● **Source excerpt**
..............................

Anyway, they avoided a big embarrassment when they beat North Dakota St. in three sets last night. But right now they have a taller task: Washington, who is unseeded even though they are higher in the AVCA poll than the Gophs. This very well could be the end. I am furiously trying to finish this right now before the fifth and final set ends. I'd rather not drastically change the ranking of the WMNSS.

#-3: Wild (Last Week: -3). It's early, but I am liking how this team is responding to bad losses. They began the screening week getting shamed at home by Calgary 5-2. They have since ripped off three wins in a row: a victory over a very good Tampa Bay team, a shootout win at Edmonton, then a 4-2 victory over New Jersey back at the X. As this survey goes to press, the Minnesota Wild are the best team in the National Hockey League. However, they embark on a five-game road trip, the first three of which come every other day against Anaheim (which fired their coach and replaced him with Bruce Bodreau, who himself was fired just days before from Washington. Can you really just jump from coaching one team to coaching another? Weird), San Jose and Los Angeles.

#-4: Gopher women's hockey (Last Week: -2). Things were going so well. They swept at Harvard last weekend, then beat North Dakota last night. Outscoring their opponents in their 3-0 week 16-6, and on the road, is impressive. But, as I always insist, let me see them dominate in the NCAA Tournament. That's because, even though the used-to-be Fighting Sioux are the fifth-ranked team in the nation (the U. is second), they are too young a program to give the Goofs problems. And yet tonight they beat the hell out of them 3-0. That breaks a seven-game winning streak.

They are off this screening week. They need it after that woeful performance.

#-5: Gopher men's hockey (Last Week: -5). They left their two-game set at Michigan St. without a win; they managed to tie the Spartans 4-4 Saturday. But in the comfier climes of Mariucci Arena and facing a poorer program in MSU-Mankato, they resumed their winning ways, 4-2 last night. They are playing the Mavericks right now, then will start a two-fer at home against Michigan Tech.

#-6: Gopher men's basketball (Last Week: Positive Numbers). The future is fraught with peril. The week began with a 1-2 punch as devastating as anything delivered by prime Mike Tyson: Their first loss of the season, an 86-70 dicksmack by Dayton, which included the season-ending ACL injury to Trevor Mbakwe, the best player on the team. Without his muscle and athleticism, Tubby Smith faces yet another year without a postseason appearance.

(Aside: A few years ago it looked like this club was going to be known for their frontcourt prowess, with Mbakwe, Rodney Williams, Ralph Sampson III and Colton Iverson manning the post and wings. Well, it looks like it's Williams's team right now, because Mbakwe's done for his whole U. career and Sampson isn't developing to be one one-hundredth the college legend his old man is. Meanwhile, Iverson transferred to Colorado St. in April. The irony is is that he left over playing time. With Mbakwe done, he would have his playing time.)

..............................

● **Data lines**

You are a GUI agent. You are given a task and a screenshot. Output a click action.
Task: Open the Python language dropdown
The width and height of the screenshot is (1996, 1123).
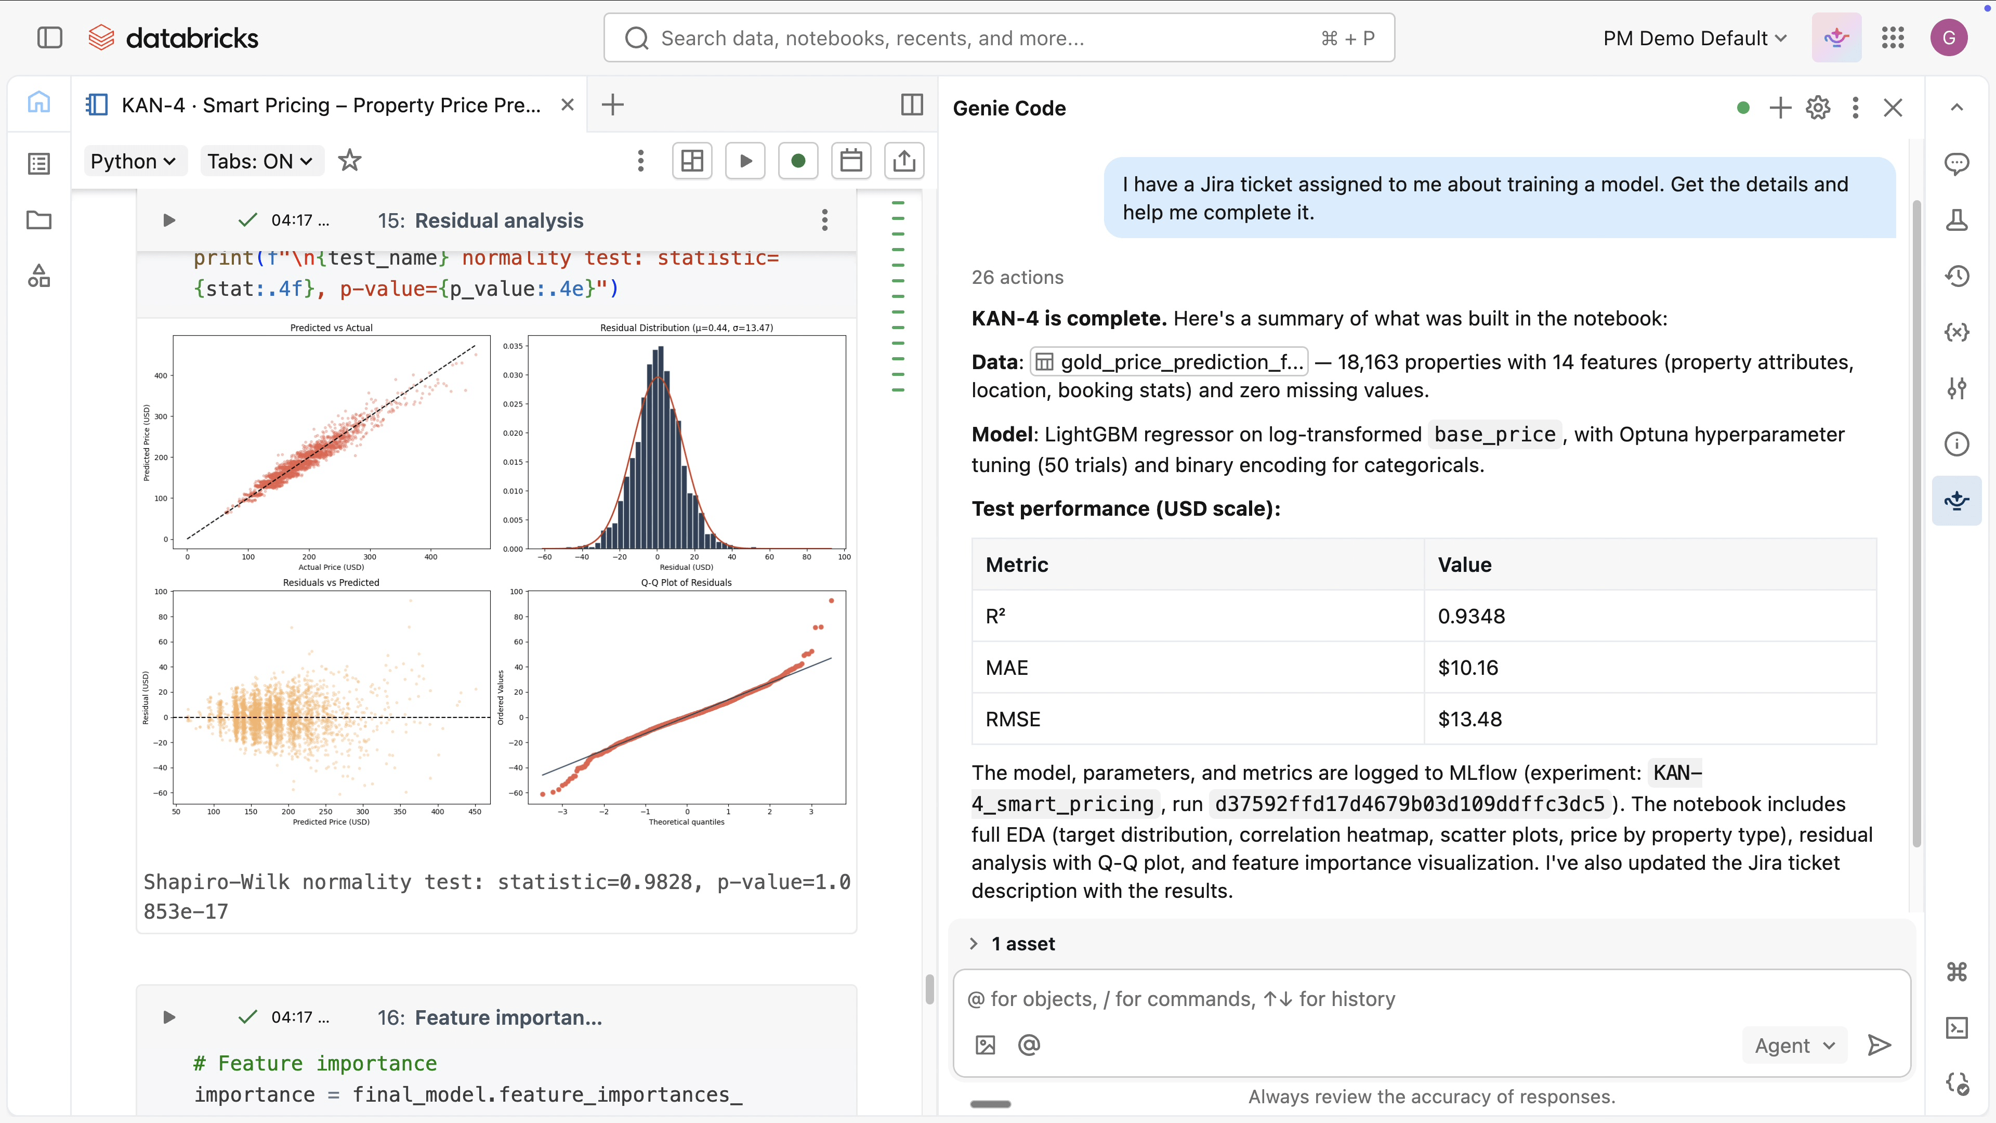(133, 161)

..............................

● **Required tasks**
- 1) Retype the part of the sports rankings from "They are off" up to and including "against Michigan Tech.".
- 2) Condense the sports rankings paragraph that begins "#-5: Gopher men's hockey" into a short bulleted list that keeps its main facts.

● **In response**
- 1)
They are off this screening week. They need it after that woeful performance.

#-5: Gopher men's hockey (Last Week: -5). They left their two-game set at Michigan St. without a win; they managed to tie the Spartans 4-4 Saturday. But in the comfier climes of Mariucci Arena and facing a poorer program in MSU-Mankato, they resumed their winning ways, 4-2 last night. They are playing the Mavericks right now, then will start a two-fer at home against Michigan Tech.

- 2)
- Ranked #-5, the same as last week.
- Left a two-game set at Michigan St. without a win, tying the Spartans 4-4 on Saturday.
- Back at Mariucci Arena, beat MSU-Mankato 4-2 last night.
- Playing the Mavericks at the time of writing, then starting a two-fer at home against Michigan Tech.